--- DATA LISTING ---

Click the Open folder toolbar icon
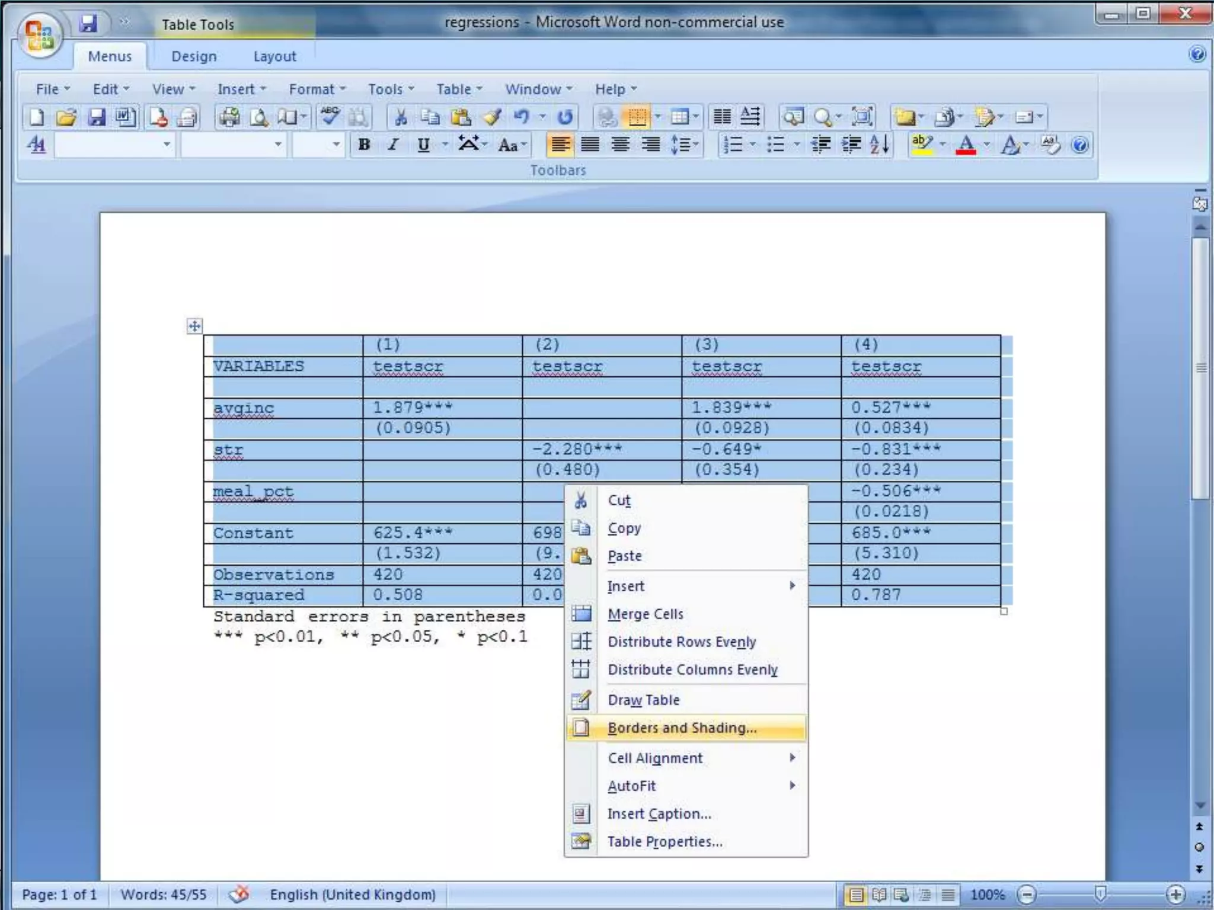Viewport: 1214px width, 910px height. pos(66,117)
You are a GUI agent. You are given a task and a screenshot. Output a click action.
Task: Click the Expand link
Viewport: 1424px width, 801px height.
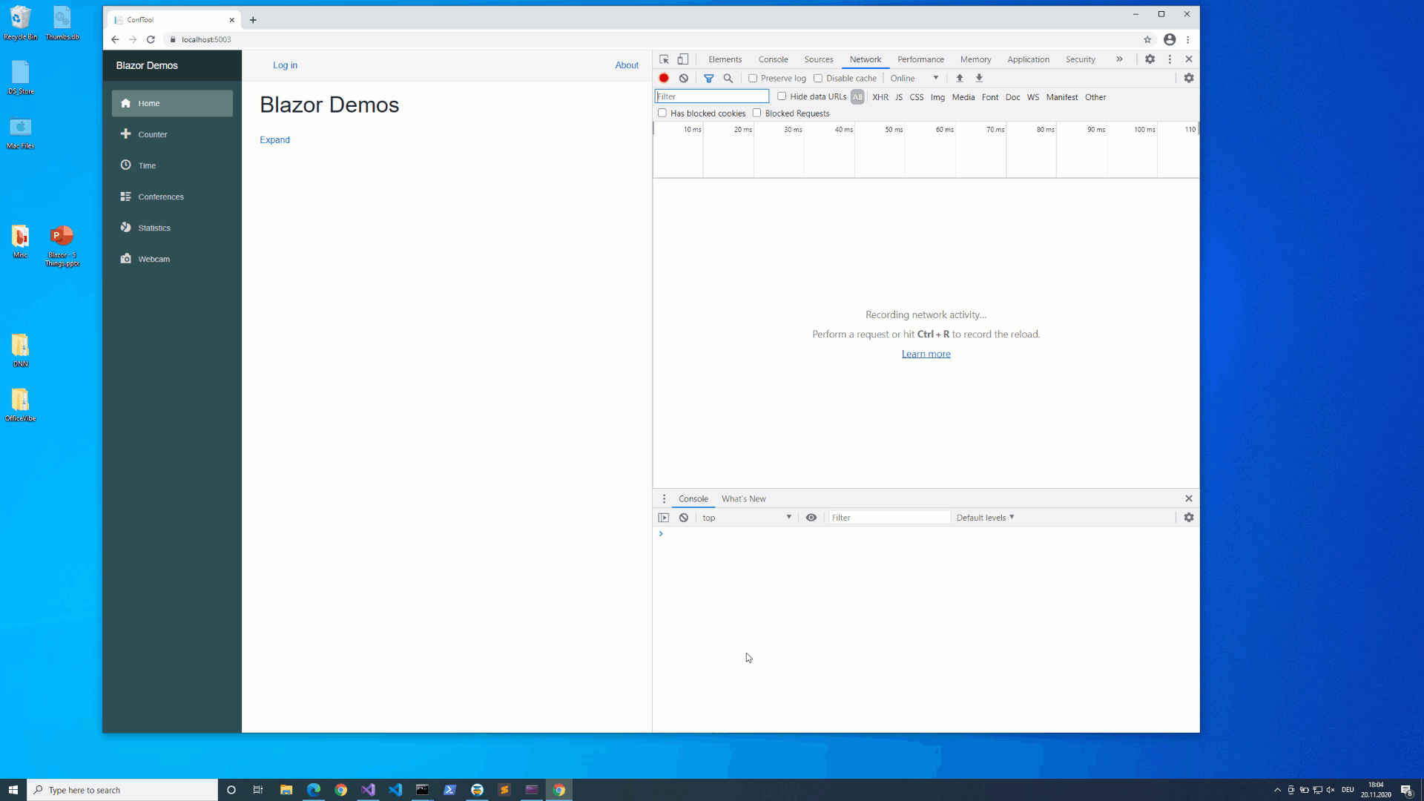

---
--- DATA LISTING ---

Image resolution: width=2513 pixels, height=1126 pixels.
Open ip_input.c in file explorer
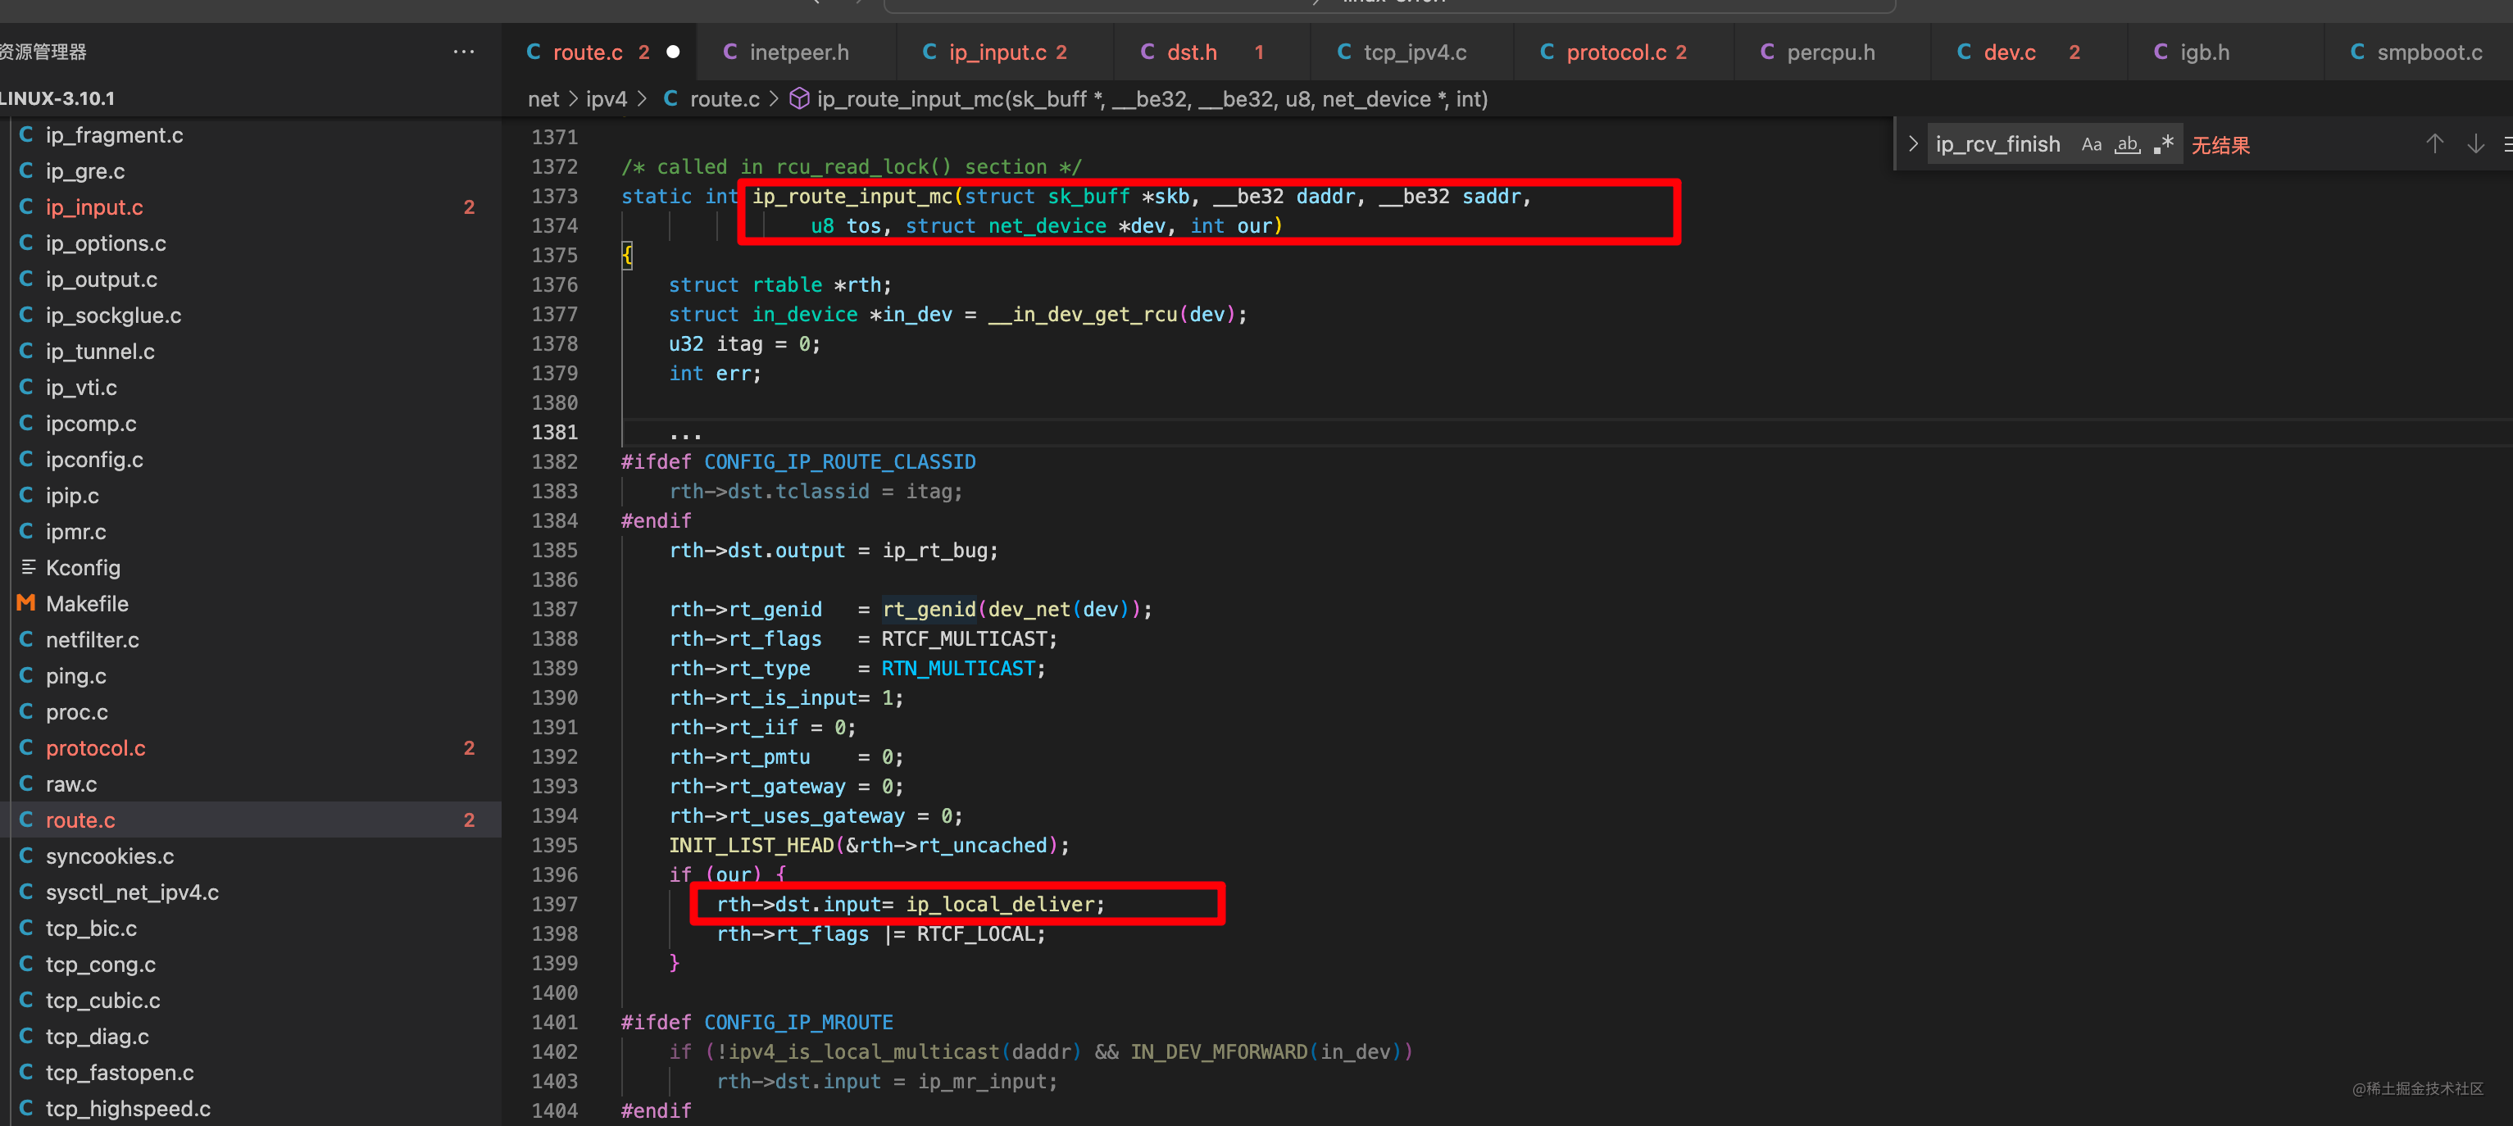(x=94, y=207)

---

• YOUR INSTRUCTIONS
Of the records above, print only the lines from the one containing "Click the Open folder toolbar icon" through the one containing "Viewport: 1424px width, 801px height.", inclusive and unaltered, leaving out pictures.

• SOLUTION
Click the Open folder toolbar icon
Viewport: 1214px width, 910px height. pos(66,117)
You are a GUI agent. You are given a task and a screenshot. Output a click action.
Task: Click the Expand link
Viewport: 1424px width, 801px height.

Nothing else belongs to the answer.